[Opening Given data section]

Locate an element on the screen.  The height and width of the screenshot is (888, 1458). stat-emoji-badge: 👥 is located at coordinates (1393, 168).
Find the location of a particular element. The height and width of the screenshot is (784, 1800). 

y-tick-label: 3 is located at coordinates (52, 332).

[Closing Given data section]
[Opening Given data section]

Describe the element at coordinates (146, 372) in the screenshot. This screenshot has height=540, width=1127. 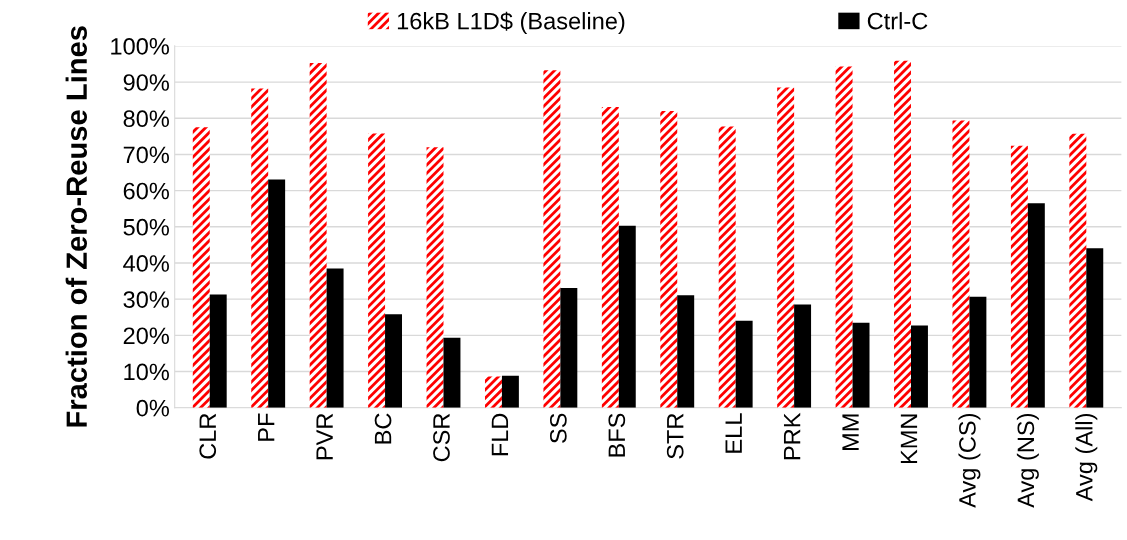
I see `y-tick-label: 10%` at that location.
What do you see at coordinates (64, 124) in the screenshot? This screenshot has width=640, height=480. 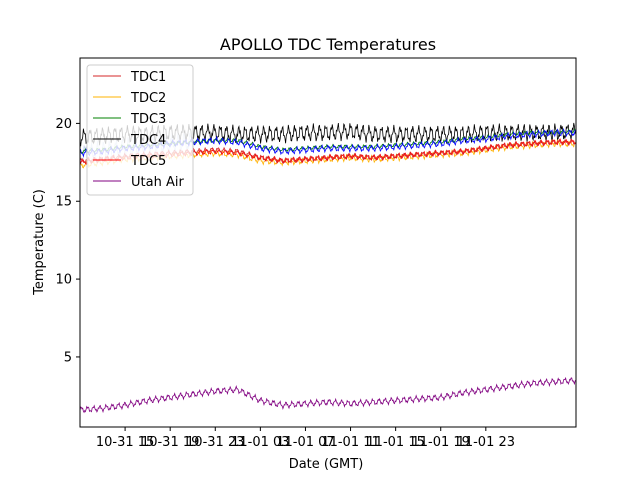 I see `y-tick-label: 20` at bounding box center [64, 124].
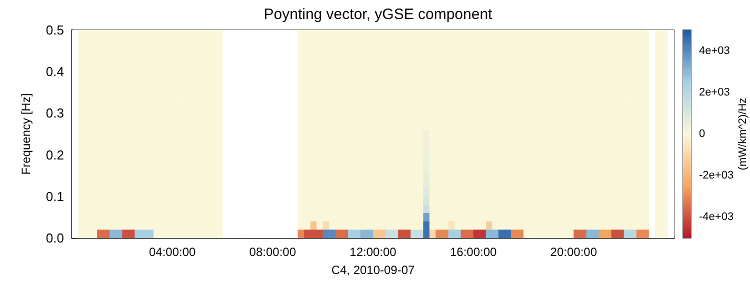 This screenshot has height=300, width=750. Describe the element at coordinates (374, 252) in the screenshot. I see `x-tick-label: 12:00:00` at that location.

[Closing Given data section]

__What you are asked to do__: Reproduce the entries word for word, starting with the line that contains "Locate an element" and continuing through the line that contains "y-tick-label: 3 is".

__Result for this exercise__:
Locate an element on the screen.  The height and width of the screenshot is (888, 1458). stat-emoji-badge: 👥 is located at coordinates (1393, 168).
Find the location of a particular element. The height and width of the screenshot is (784, 1800). 

y-tick-label: 3 is located at coordinates (52, 332).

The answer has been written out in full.